- **EXCERPTED RECORDS**

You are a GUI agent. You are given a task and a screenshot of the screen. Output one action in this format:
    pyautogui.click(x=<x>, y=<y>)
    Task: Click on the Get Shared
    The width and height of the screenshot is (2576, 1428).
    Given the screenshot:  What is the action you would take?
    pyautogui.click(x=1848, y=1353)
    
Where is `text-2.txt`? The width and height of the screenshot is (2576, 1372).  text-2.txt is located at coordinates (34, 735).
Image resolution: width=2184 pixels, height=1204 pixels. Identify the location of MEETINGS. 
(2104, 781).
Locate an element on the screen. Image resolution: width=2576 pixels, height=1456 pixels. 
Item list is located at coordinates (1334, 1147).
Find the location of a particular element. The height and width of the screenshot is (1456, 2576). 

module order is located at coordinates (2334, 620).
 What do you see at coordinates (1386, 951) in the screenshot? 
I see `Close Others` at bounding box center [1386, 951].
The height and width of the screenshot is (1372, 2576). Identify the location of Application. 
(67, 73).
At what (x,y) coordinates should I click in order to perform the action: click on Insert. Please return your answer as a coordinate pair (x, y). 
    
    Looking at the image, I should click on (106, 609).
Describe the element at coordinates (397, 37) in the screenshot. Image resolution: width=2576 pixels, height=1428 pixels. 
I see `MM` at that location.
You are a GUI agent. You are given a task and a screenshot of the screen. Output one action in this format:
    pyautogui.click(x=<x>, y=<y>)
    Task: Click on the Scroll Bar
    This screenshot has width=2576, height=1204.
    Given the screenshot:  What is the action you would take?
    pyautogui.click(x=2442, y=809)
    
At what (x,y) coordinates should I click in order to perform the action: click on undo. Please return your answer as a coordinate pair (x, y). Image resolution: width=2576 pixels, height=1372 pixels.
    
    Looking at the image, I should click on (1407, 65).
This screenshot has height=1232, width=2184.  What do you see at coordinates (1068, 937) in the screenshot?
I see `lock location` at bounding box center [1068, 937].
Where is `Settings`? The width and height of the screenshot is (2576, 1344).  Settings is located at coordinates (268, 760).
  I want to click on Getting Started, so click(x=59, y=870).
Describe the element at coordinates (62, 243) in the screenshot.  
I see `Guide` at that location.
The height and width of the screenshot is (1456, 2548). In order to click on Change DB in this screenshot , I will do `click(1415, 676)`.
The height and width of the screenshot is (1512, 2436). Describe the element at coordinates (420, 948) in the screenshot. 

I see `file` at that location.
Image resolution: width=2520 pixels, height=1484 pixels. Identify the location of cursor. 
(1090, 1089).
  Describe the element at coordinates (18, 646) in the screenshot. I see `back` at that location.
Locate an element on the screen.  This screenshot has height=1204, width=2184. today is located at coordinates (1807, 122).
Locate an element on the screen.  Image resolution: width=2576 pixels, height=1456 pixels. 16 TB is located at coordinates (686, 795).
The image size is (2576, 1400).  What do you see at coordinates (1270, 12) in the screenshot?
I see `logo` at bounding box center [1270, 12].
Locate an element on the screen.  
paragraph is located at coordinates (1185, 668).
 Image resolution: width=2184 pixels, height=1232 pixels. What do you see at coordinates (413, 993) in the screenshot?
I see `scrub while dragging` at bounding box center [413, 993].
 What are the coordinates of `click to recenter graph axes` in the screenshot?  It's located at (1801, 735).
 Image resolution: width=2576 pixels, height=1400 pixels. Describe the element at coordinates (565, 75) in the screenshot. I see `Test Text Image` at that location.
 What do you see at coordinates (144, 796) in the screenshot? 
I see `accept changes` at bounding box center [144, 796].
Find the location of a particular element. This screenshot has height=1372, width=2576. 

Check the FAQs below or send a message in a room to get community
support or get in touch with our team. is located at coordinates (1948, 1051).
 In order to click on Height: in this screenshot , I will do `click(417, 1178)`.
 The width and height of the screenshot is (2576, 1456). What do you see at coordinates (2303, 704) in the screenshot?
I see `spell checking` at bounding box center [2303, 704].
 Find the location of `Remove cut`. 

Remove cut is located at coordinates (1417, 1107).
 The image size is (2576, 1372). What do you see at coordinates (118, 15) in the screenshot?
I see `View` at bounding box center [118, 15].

- **WRITTEN PROBLEM**
Reproduce the entries above verbatim, from the first line through the last.

- **RESPONSE FOR THIS EXERCISE**
You are a GUI agent. You are given a task and a screenshot of the screen. Output one action in this format:
    pyautogui.click(x=<x>, y=<y>)
    Task: Click on the Get Shared
    The width and height of the screenshot is (2576, 1428).
    Given the screenshot:  What is the action you would take?
    pyautogui.click(x=1848, y=1353)
    
Where is `text-2.txt`? The width and height of the screenshot is (2576, 1372).  text-2.txt is located at coordinates (34, 735).
Image resolution: width=2184 pixels, height=1204 pixels. Identify the location of MEETINGS. 
(2104, 781).
Locate an element on the screen. Image resolution: width=2576 pixels, height=1456 pixels. 
Item list is located at coordinates (1334, 1147).
Find the location of a particular element. The height and width of the screenshot is (1456, 2576). 

module order is located at coordinates (2334, 620).
 What do you see at coordinates (1386, 951) in the screenshot? 
I see `Close Others` at bounding box center [1386, 951].
The height and width of the screenshot is (1372, 2576). Identify the location of Application. 
(67, 73).
At what (x,y) coordinates should I click in order to perform the action: click on Insert. Please return your answer as a coordinate pair (x, y). 
    
    Looking at the image, I should click on (106, 609).
Describe the element at coordinates (397, 37) in the screenshot. Image resolution: width=2576 pixels, height=1428 pixels. 
I see `MM` at that location.
You are a GUI agent. You are given a task and a screenshot of the screen. Output one action in this format:
    pyautogui.click(x=<x>, y=<y>)
    Task: Click on the Scroll Bar
    This screenshot has width=2576, height=1204.
    Given the screenshot:  What is the action you would take?
    pyautogui.click(x=2442, y=809)
    
At what (x,y) coordinates should I click in order to perform the action: click on undo. Please return your answer as a coordinate pair (x, y). Image resolution: width=2576 pixels, height=1372 pixels.
    
    Looking at the image, I should click on (1407, 65).
This screenshot has height=1232, width=2184.  What do you see at coordinates (1068, 937) in the screenshot?
I see `lock location` at bounding box center [1068, 937].
Where is `Settings`? The width and height of the screenshot is (2576, 1344).  Settings is located at coordinates (268, 760).
  I want to click on Getting Started, so click(x=59, y=870).
Describe the element at coordinates (62, 243) in the screenshot.  
I see `Guide` at that location.
The height and width of the screenshot is (1456, 2548). In order to click on Change DB in this screenshot , I will do `click(1415, 676)`.
The height and width of the screenshot is (1512, 2436). Describe the element at coordinates (420, 948) in the screenshot. 

I see `file` at that location.
Image resolution: width=2520 pixels, height=1484 pixels. Identify the location of cursor. 
(1090, 1089).
  Describe the element at coordinates (18, 646) in the screenshot. I see `back` at that location.
Locate an element on the screen.  This screenshot has height=1204, width=2184. today is located at coordinates (1807, 122).
Locate an element on the screen.  Image resolution: width=2576 pixels, height=1456 pixels. 16 TB is located at coordinates (686, 795).
The image size is (2576, 1400).  What do you see at coordinates (1270, 12) in the screenshot?
I see `logo` at bounding box center [1270, 12].
Locate an element on the screen.  
paragraph is located at coordinates (1185, 668).
 Image resolution: width=2184 pixels, height=1232 pixels. What do you see at coordinates (413, 993) in the screenshot?
I see `scrub while dragging` at bounding box center [413, 993].
 What are the coordinates of `click to recenter graph axes` in the screenshot?  It's located at (1801, 735).
 Image resolution: width=2576 pixels, height=1400 pixels. Describe the element at coordinates (565, 75) in the screenshot. I see `Test Text Image` at that location.
 What do you see at coordinates (144, 796) in the screenshot? 
I see `accept changes` at bounding box center [144, 796].
Find the location of a particular element. This screenshot has height=1372, width=2576. 

Check the FAQs below or send a message in a room to get community
support or get in touch with our team. is located at coordinates (1948, 1051).
 In order to click on Height: in this screenshot , I will do `click(417, 1178)`.
 The width and height of the screenshot is (2576, 1456). What do you see at coordinates (2303, 704) in the screenshot?
I see `spell checking` at bounding box center [2303, 704].
 Find the location of `Remove cut`. 

Remove cut is located at coordinates (1417, 1107).
 The image size is (2576, 1372). What do you see at coordinates (118, 15) in the screenshot?
I see `View` at bounding box center [118, 15].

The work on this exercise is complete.